In the week leading up to the 11th the area had received an inch of liquid precipitation and the woods were unusually wet and lush. Once I was above treeline, the moisture took on a more frozen form. A quick climb up the tundra and I was at the top of the ridge. After making a few turns in a smaller gully to the west to get a feel for the snow, I descended the larger line closer to the summit. I was able to make careful, continuous turns for about 700 feet. The snow varied from creamy windpack to breakable crust ending in a narrow rocky drift of slushy corn snow.

Nice snow at 13000'

Nice snow at 13000'

There's something calming about skiing this time of year. The weather is rather benign, and predictable, absent from lightning laden thunderstorms that seem to appear from nowhere. As for the snow, it is made up of one or two, again, predictable layers. You know where the rocks are. They're everywhere, and one should ski as if you will hit one on every turn. It's usually warm enough to wear a t-shirt on the way up and not too hot to wear your jacket on the way down.

My first run of the day.

My first run of the day.

The Buildup

It's been 4 to 5 weeks since we started seeing the first signs of the impending winter at higher elevations, mere dustings of sleet and snow left behind by passing afternoon thunderstorms. The "monsoon" winds of late August and September bring moisture originating in the Sea of Cortez to the northwest over the desert and into the higher terrain of Colorado. The atmosphere cools as the length of solar daytime heating diminishes toward the solstice, and the snow level begins to drop.

The first accumulating snows are typically not the right type of snow to make early-season turns on. These first events tend to be unaccompanied by any wind. These storms blanket the mountains in a beautiful layer of white that gives skiers a warm, fuzzy feeling inside, but doesn't offer much support support to a pair of skis. As September rolls on, the polar jet stream begins to push small bits of energy southward along the Rockies. Just a few inches with some moderate winds can drift this snow into piles that line the ridges and fill the gullies.

My first day of the 2014/15 season and my 157th month in a row on September 30th

My first day of the 2014/15 season and my 157th month in a row on September 30th

The utmost care must be taken when skiing this time of year. The snow is incredibly thin and the surface is usually crusty, thick, and grabby. It's skiing nonetheless. These early days build character, and if you respect the gravity of the consequences surrounding you, and ski accordingly,  they can be overwhelmingly fun. The feeling you get clicking into your skis and sliding down a cold drift of snow after a long summer of sweaty, dirty work is nearly unmatched.

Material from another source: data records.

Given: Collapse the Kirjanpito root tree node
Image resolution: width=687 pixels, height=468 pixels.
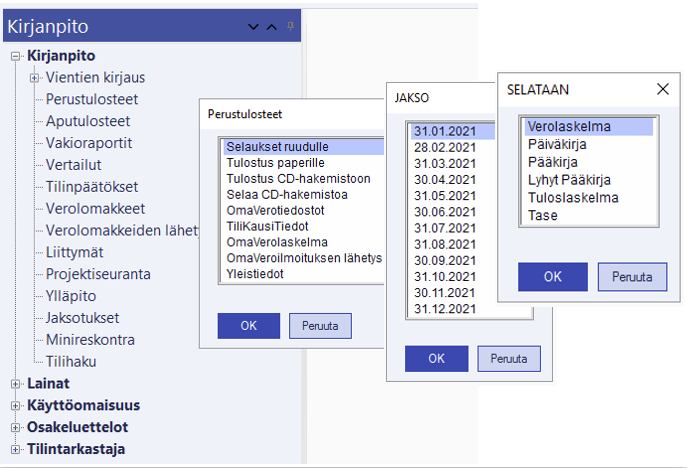Looking at the screenshot, I should coord(16,56).
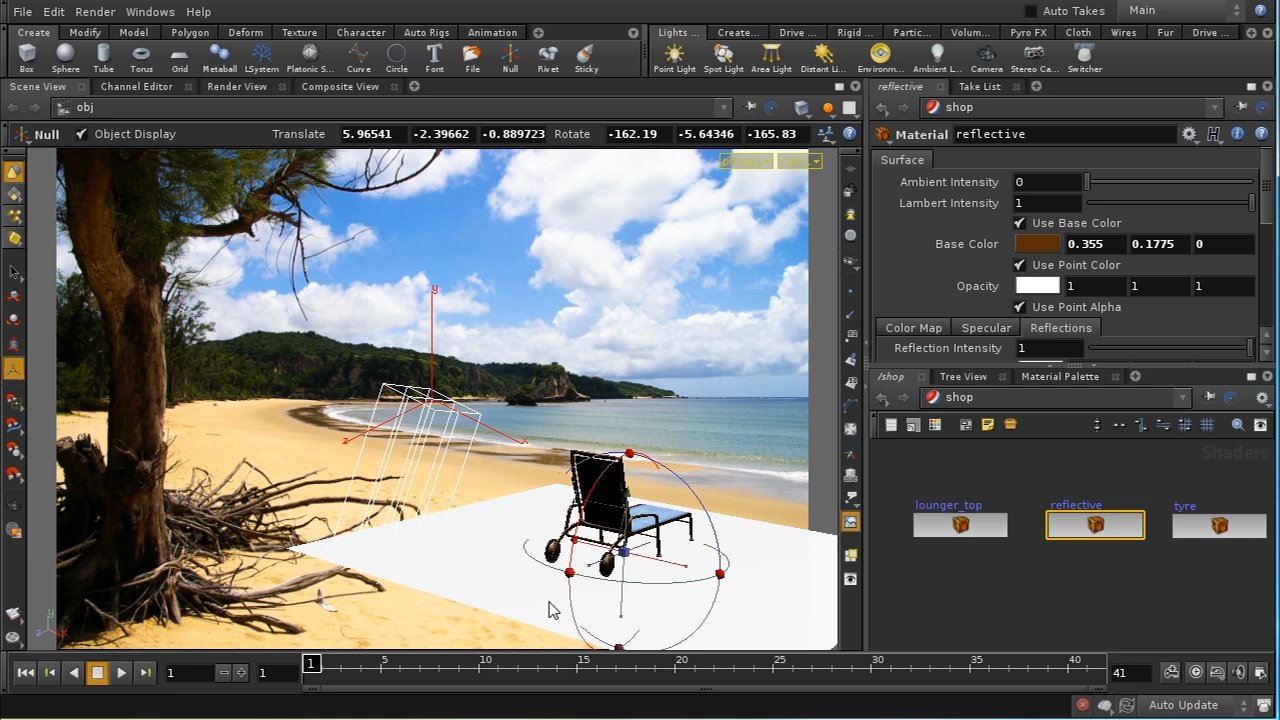Open the obj network path dropdown
The image size is (1280, 720).
(723, 107)
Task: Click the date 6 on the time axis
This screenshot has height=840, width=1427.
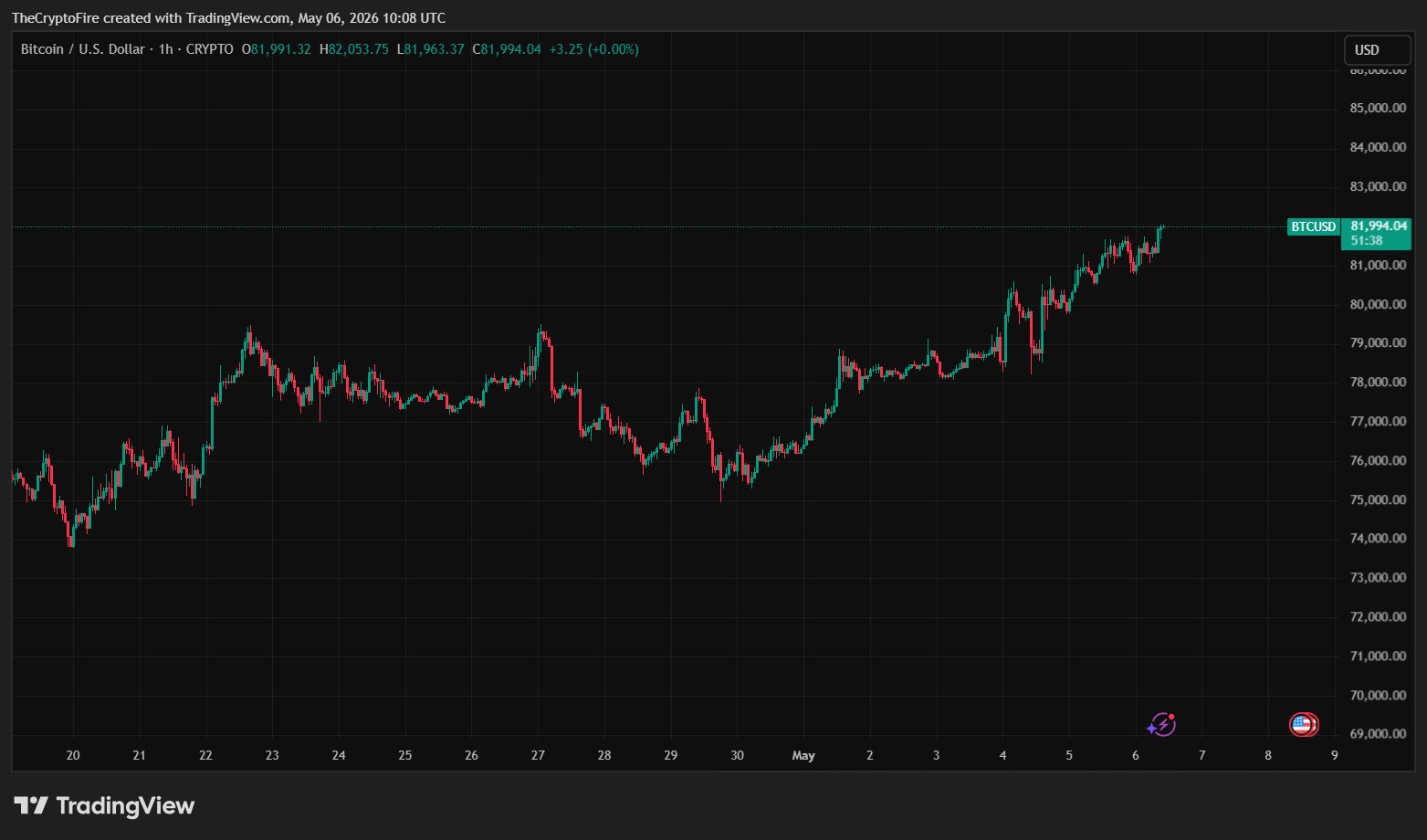Action: point(1136,755)
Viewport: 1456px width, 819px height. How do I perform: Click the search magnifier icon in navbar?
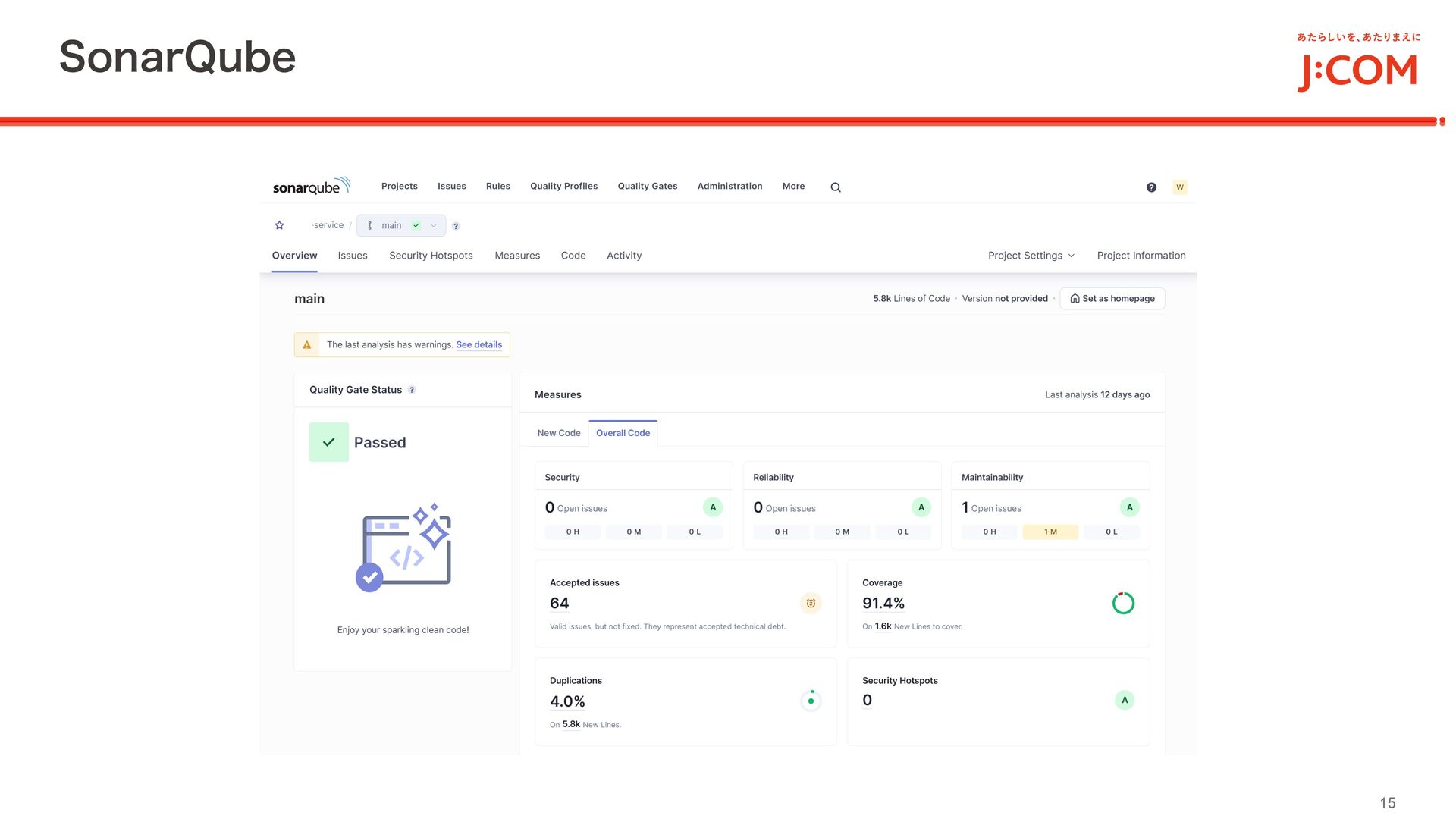[836, 187]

The ridgeline between Fletcher and Clinton Peaks outside Leadville during my evening commute from work.

The ridgeline between Fletcher and Clinton Peaks outside Leadville during my evening commute from work.

The storms that come in October tend to be colder. The sun-baked snow surface freezes solid and fluffy snow drifts on top of it. This crusty layer can offer support and protection from the sharp rocks below. The first faceshots of the season are produced by a quick slash of the skis. The first taste of winter has been savored.

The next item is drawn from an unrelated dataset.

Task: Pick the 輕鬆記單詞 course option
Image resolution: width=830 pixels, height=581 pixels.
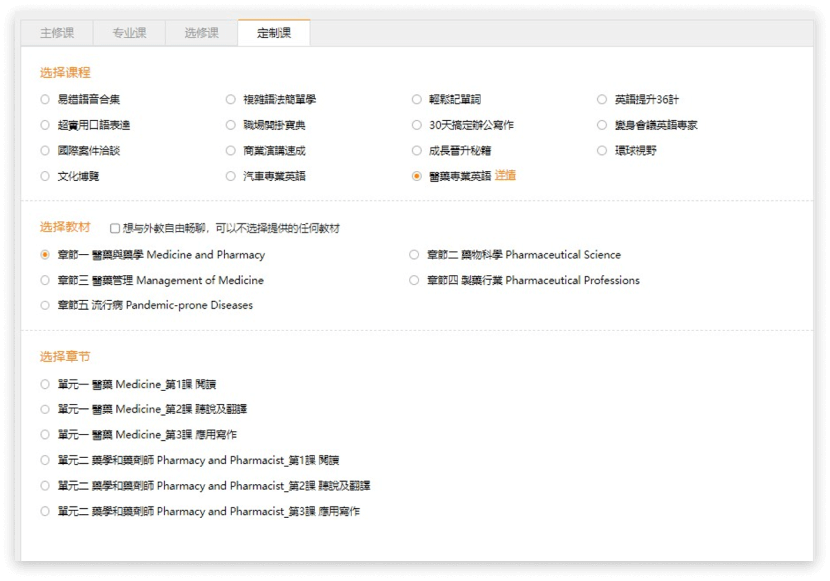Action: (x=417, y=99)
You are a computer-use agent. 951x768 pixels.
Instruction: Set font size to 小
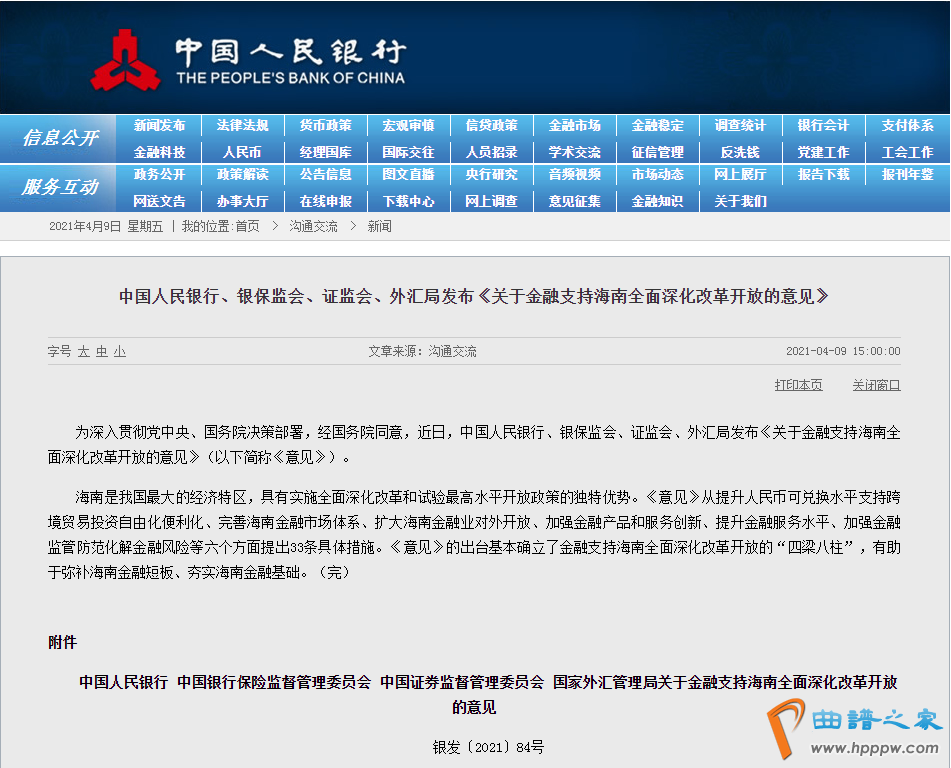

October 12, 2014: Cold dry powder in October is not unusual at 13000'

October 12, 2014: Cold dry powder in October is not unusual at 13000'

Late-September snows blanket Silverthorne Mountain under the harvest moon.

Late-September snows blanket Silverthorne Mountain under the harvest moon.

Eventually, the snow stops falling and the dry October days and cold, crisp nights take over and promise to turn this first coating of snow to an unsupportive base layer that will inevitably come back to haunt us. All we can do now is enjoy the anticipation of what's to come and hope for the best.